実際、体躯も小さいので、黙って座っていると人間には思えない。


「……複雑ですし、何だか不穏な気配のする魔法陣でした」


答えると、彼女はくくっと喉の奥を鳴らして笑う。少し不気味だ。

見た目とは違って随分長いこと生きているとは聞いたことがある。

実際にいくつなのかは知らないが、出会ったときとまるで変わらない容姿からすると、それも嘘ではないことが分かる。

今でこそ、僕やアークリバーよりもずっと若く見える彼女だが。

出会った頃は、彼女の方が年上に見えたのだ。それなのに、見た目年齢が、いつの間にか逆転している。

どうやらアークリバーを育てたのも彼女らしいので、想像しているよりもずっと年上なのかもしれない。

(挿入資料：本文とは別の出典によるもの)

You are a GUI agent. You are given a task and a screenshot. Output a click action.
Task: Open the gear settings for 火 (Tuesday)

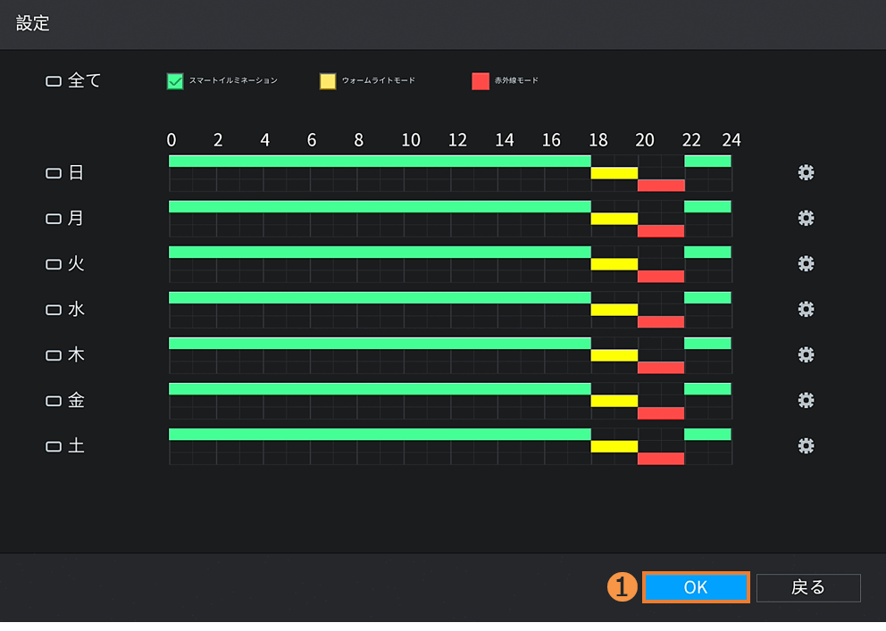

「それはいいとして。アークも早く座れ。ご飯を食べよう」


少女は、カンカンとグラスにフォークをぶつけて音を鳴らす。

「はいはい」と、返事をするアークは、ほわりと小さく笑んでいる。

学院の生徒が見れば、絶叫するはずだ。

あのアークリバーが! くらいには言うだろう。

無表情というほどではないが、限りなくそれに近い表情筋しか持たない彼の微笑は希少価値が高い。

どこか浮き足立って見えるのも気のせいではないだろう。アークは保護者の前で、実に従順な男に成り下がるのだ。


「今日は何?」


キッチンに下がって、昼食を準備しているだろうアークの背中に話しかけると「お前の分はありません」とそっけなく返される。

「まぁいいから座れ」と椅子を引いてくれたのは白髪の少女―――――ニカさんだ。

丸いテーブルに備え付けてある彼女の椅子は、ひとつだけ座高が高い。その為、足が床に着かないのだろう。子供のようにぶらぶらと揺らしている。

この国に住む成人女性の平均身長よりもずっと低い彼女はあらゆる面で苦労をしているようだ。

他の椅子とはデザインが違うので、彼女専用のものだと分かる。きっとアークリバーが用意したものだろう。ニカさん本人は、自分用にわざわざ椅子を用意したりする性格ではない。


「それでお前、私に何の用なんだ」


ニカさんの好きな果物を搾って作ったと思われるジュースに口をつけながら、彼女が問う。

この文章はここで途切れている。